▸ **CHALLENGE**
Count the lines in the rows below that contain the string "height", and reply with the number only.

----- RECORDED DATA -----

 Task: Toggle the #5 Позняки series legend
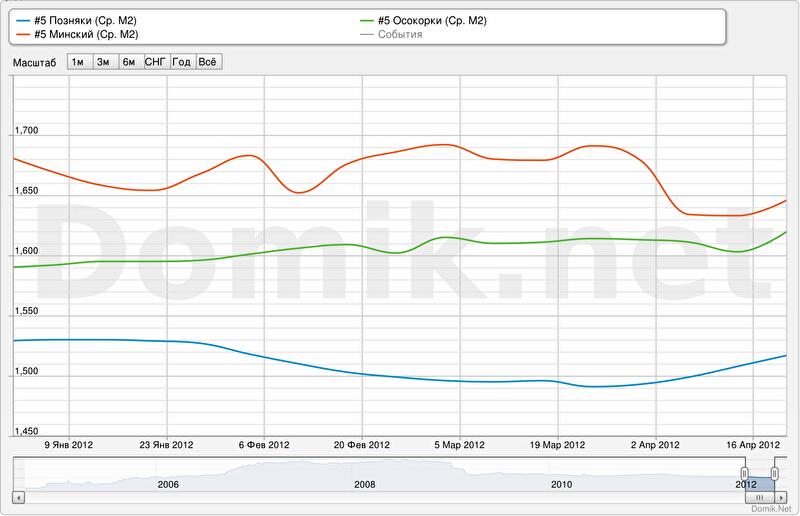84,21
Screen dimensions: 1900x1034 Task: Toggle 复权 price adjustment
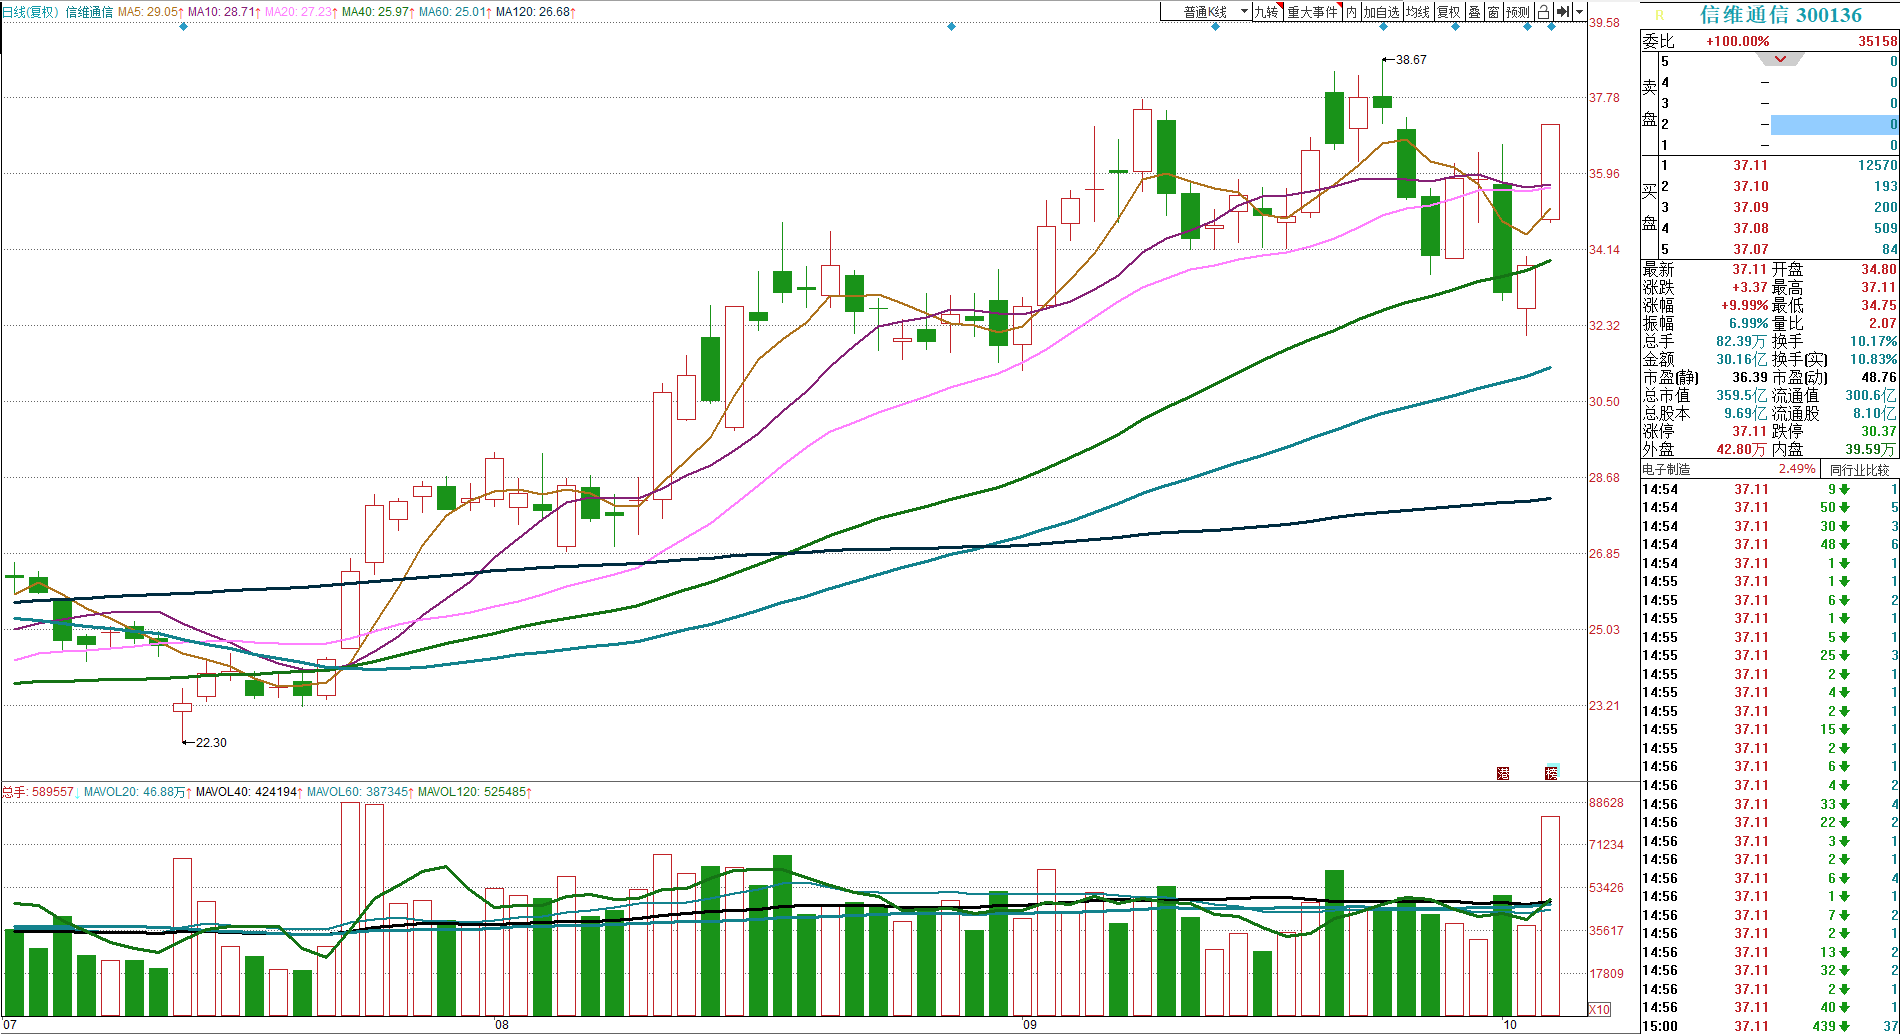point(1448,12)
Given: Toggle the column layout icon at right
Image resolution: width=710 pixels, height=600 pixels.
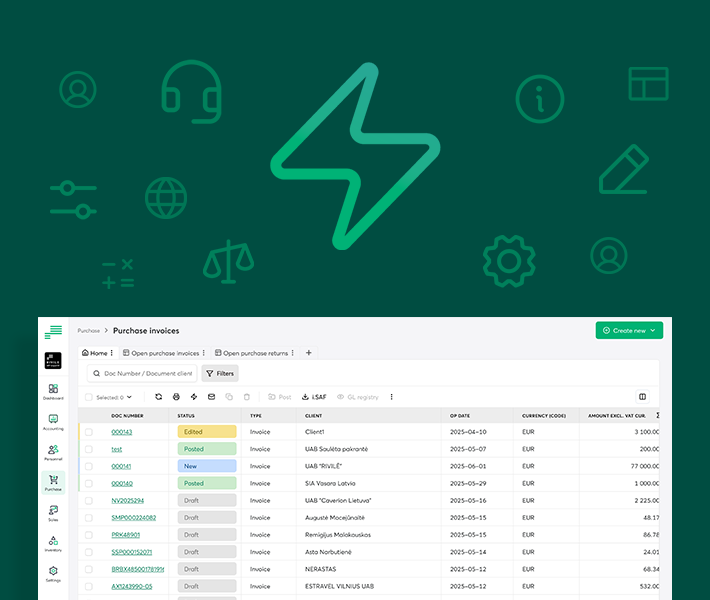Looking at the screenshot, I should click(x=642, y=397).
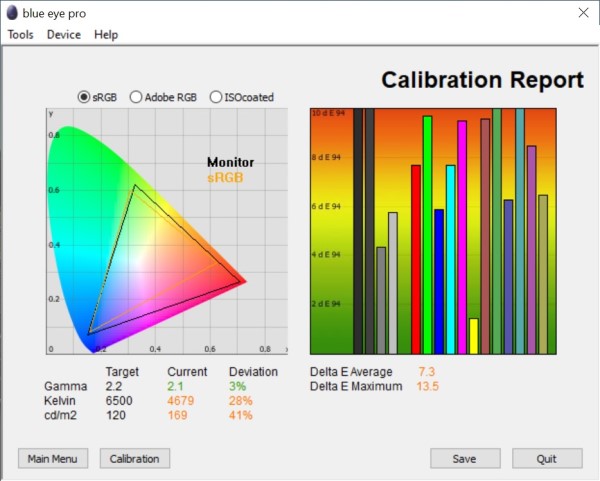Open the Help menu

tap(106, 34)
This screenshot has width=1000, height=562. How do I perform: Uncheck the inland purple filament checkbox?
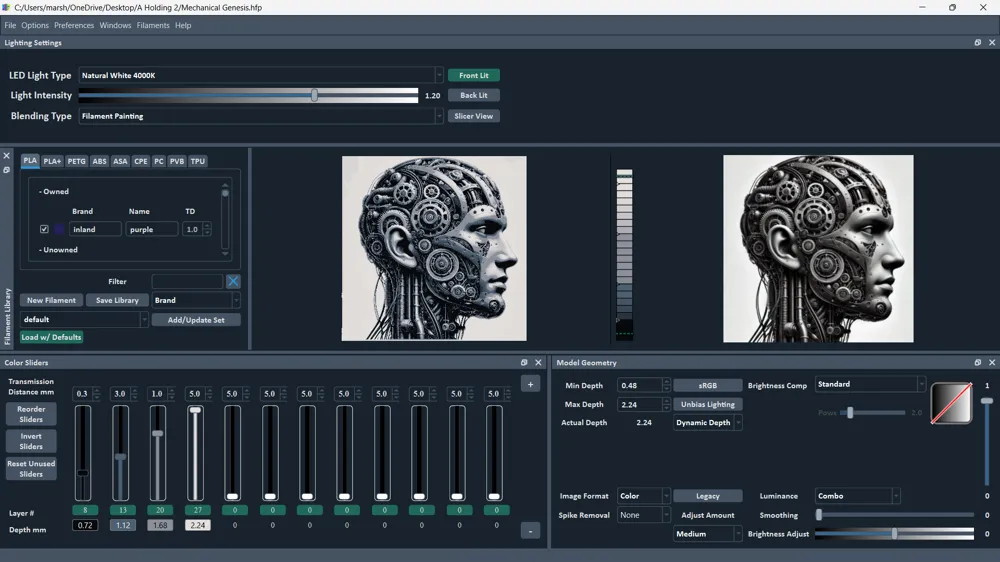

-----

▸ **WRITTEN SOLUTION**
2